3 – Turn returns into an exchange
Even the most thoughtful gift-givers don’t get it right 100% of the time. Nearly everyone receives a gift that necessitates a return, and while saving the sale through an exchange is standard practice, turning it into an even bigger sale helps with incremental lift.
Be sure to show your shoppers the latest arrival or the most recently slashed price to showcase your commitment to great service. Fitness expert and Atmosphère associate Mike Newman understands the importance of great service and the impact it can have on sales performance, “meaningful customer service will help turn a return into an exchange.” Not only will you save the initial sale, but many times you will create an upsell opportunity for your store.
4 – Take advantage of people redeeming gift cards
Gift cards have been the most requested item on holiday wish lists for nine years in a row, and approximately 60 percent of consumers would prefer a gift card over clothing, electronics, or other entertainment media.
Not surprisingly, the vast majority — 90 percent to be exact — of gift cards are redeemed within 60 days. But more importantly, approximately 72 percent of consumers will spend at least 20 percent more than the face value of the gift card. “Shoppers want to pick up the items they didn’t receive under the tree, and they enjoy the process of exploring their options; their level of consideration increases, as does their willingness to spend more money per item,” says specialty retail veteran Ben Sutton.

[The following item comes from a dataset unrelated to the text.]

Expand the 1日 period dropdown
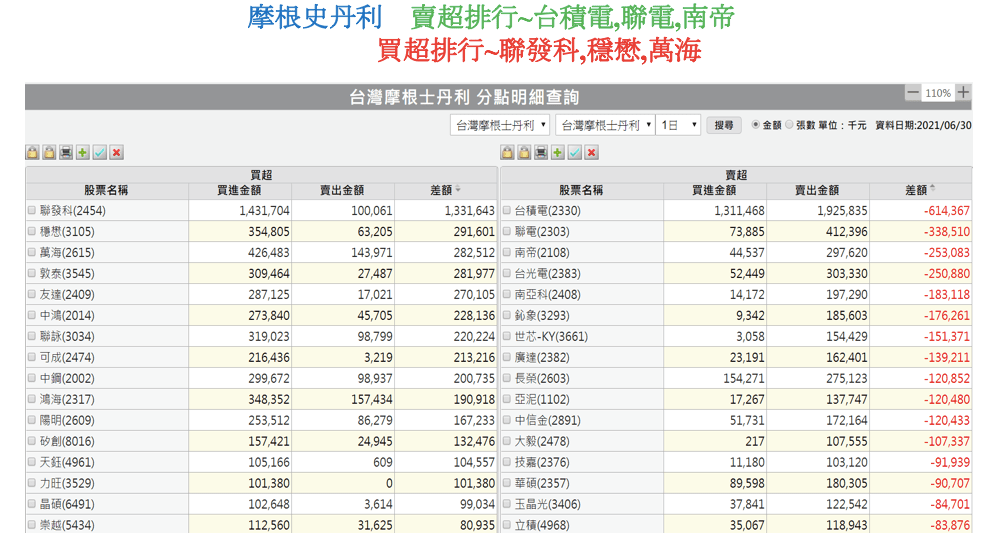Viewport: 994px width, 558px height. pos(679,125)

5 – Don’t get hung up on only selling clearance items
Do more with every person who walks in the door. Hiking expert and sales associate Mark Christensen says to “maximize your opportunities,” and to build a relationship with every person. By building a relationship, you’re able to “suggest add-on items to go with already purchased items.”
When retailers are prepared for the next customer who walks in the door, the odds of turning the browser into a buyer increases. Schlieter shares, “it also helps to be ready with 2-3 suggested things to look at or consider when someone gives you the chance to play tour guide in your own store.”
- Update your merchandising. By merchandising products — even ones on the floor during the holidays — the store feels new and full when many stores are stretched thin on product assortment.
- Share on social media to keep your consumers engaged and wanting to participate in the fun of the new year’s items. This doesn’t just come from corporate. Retail associates can highlight the latest deals or the newest products to help drive traffic and interest.
- Create in-store events to generate hype and bring attention to your store. Take detailed notes of what works and what doesn’t. And if retailers are really looking to have some fun, host a trivia day. “We have a sandwich board with fun artwork and trivia questions that brings people in,” says bike expert and High Country Outfitters associate Chad Boone.